L’obiettivo è supportato dalla recente pubblicazione su The Journal of Pathology dei risultati di una ricerca condotta da un gruppo internazionale di scienziati coordinati da Marta Fumagalli (UniMI) e Kate Lykke Lambertsen (Università della Danimarca Meridionale).
I principali risultati dello studio
Obiettivo della ricerca è stato far luce sul ruolo del recettore GPR17 nei tessuti cerebrali umani dopo un ictus ischemico. A tal fine, sono stati utilizzati i campioni della Danish Brain Bank, una delle maggiori collezioni d’archivio al mondo, per caratterizzare l’espressione di GPR17 in campioni autoptici di cervello umano provenienti da casi di ictus ischemico.

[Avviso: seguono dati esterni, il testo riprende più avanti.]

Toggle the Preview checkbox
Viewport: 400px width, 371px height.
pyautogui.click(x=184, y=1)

I risultati ottenuti indicano che GPR17 si localizza specificamente in una sottopopolazione di oligodendrociti immaturi che si accumulano nell’area circostante la lesione ischemica e la cui densità aumenta progressivamente nel tempo dopo l’evento ischemico. “Questo studio dimostra il grande valore della collezione di campioni autoptici della Danish Brain Bank, un risorsa disponibile alla comunità scientifica e prezioso strumento per promuovere il valore traslazionale dei progetti di ricerca, avvicinando i risultati a future applicazioni cliniche“, ha commentato Martin Wirenfeldt, responsabile della Danish Brain Bank.

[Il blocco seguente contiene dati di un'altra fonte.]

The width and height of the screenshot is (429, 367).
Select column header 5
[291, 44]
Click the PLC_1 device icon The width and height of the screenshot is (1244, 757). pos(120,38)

È stata inoltre evidenziata una correlazione tra le cellule che esprimono GPR17 e l’attivazione della microglia, le cellule immunitarie residenti nel cervello. In particolare, nelle fasi croniche successive all’evento ischemico, che sono caratterizzate dall’accumulo di oligodendrociti immaturi che esprimono GPR17, è stato possibile osservare che le cellule infiammatorie passano da un fenotipo fagocitico (coinvolto nella “pulizia” della lesione) a uno distrofico (che inibisce la riparazione e forma cicatrici).

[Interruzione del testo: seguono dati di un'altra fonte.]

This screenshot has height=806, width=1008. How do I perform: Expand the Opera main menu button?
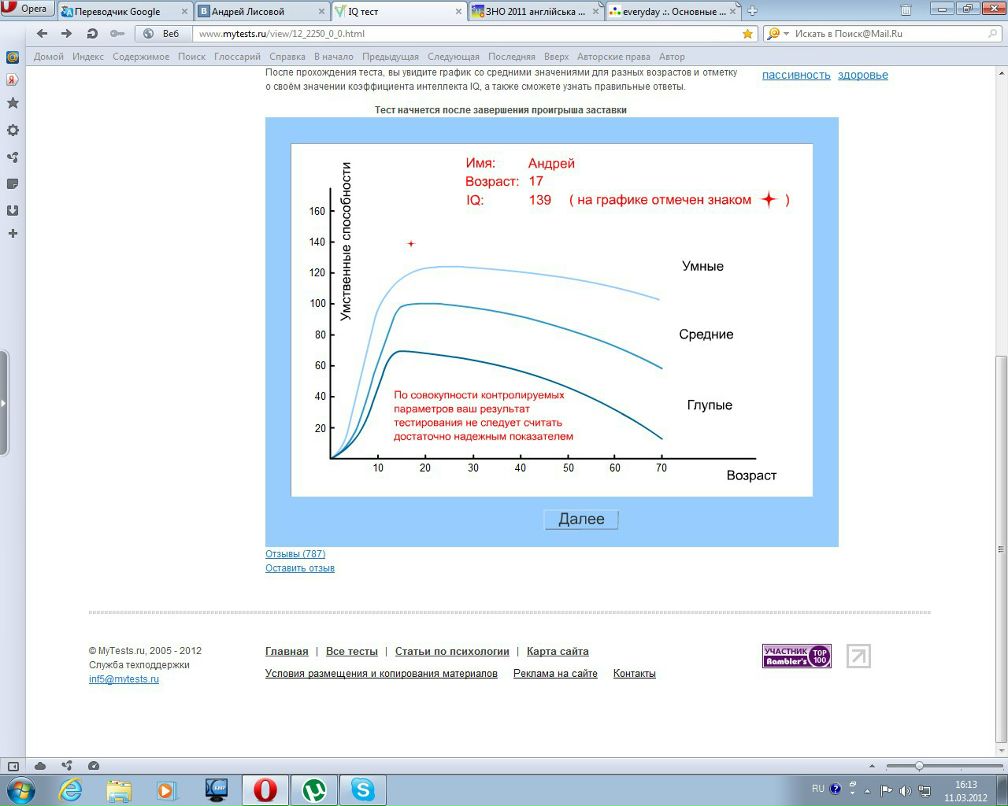(27, 10)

“Questi dati suggeriscono che gli oligodendrociti avviano un processo rigenerativo per riparare la guaina mielinica attorno alla lesione ischemica, ma un’infiammazione cerebrale dannosa blocca queste cellule in uno stadio immaturo”, ha spiegato Stefano Raffaele, primo autore dello studio.
“Mentre GPR17 è altamente espresso nelle cellule immature, viene progressivamente spento quando gli oligodendrociti diventano maturi e iniziano a produrre mielina“, ha aggiunto Marta Fumagalli, che col suo gruppo di ricerca studia questi recettori da quasi vent’anni. “Nei modelli sperimentali di neurodegenerazione e danno cerebrale, l’espressione del recettore risulta fortemente aumentata negli oligodendrociti immaturi e si associa a perdita di mielina e a progressiva disabilità. Strategie farmacologiche che agiscono su questo recettore hanno mostrato effetti benefici“.